**Records shown**
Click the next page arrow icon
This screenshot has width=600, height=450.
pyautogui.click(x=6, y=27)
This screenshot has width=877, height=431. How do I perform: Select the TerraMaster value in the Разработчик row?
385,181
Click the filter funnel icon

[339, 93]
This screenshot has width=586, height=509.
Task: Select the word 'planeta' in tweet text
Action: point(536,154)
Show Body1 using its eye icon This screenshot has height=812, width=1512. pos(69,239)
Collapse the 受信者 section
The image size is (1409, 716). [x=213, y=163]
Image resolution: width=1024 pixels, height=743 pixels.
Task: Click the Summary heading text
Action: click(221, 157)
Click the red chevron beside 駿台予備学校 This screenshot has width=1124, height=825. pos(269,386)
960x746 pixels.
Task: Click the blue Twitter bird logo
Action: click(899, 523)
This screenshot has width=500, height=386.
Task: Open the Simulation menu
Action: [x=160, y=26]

**Your objective**
Write out each line exactly, as it is shown above.

**Final answer**
Click the next page arrow icon
This screenshot has width=600, height=450.
pyautogui.click(x=6, y=27)
This screenshot has width=877, height=431. How do I perform: Select the TerraMaster value in the Разработчик row?
385,181
Click the filter funnel icon

[339, 93]
This screenshot has width=586, height=509.
Task: Select the word 'planeta' in tweet text
Action: point(536,154)
Show Body1 using its eye icon This screenshot has height=812, width=1512. pos(69,239)
Collapse the 受信者 section
The image size is (1409, 716). [x=213, y=163]
Image resolution: width=1024 pixels, height=743 pixels.
Task: Click the Summary heading text
Action: click(221, 157)
Click the red chevron beside 駿台予備学校 This screenshot has width=1124, height=825. pos(269,386)
960x746 pixels.
Task: Click the blue Twitter bird logo
Action: click(899, 523)
This screenshot has width=500, height=386.
Task: Open the Simulation menu
Action: [x=160, y=26]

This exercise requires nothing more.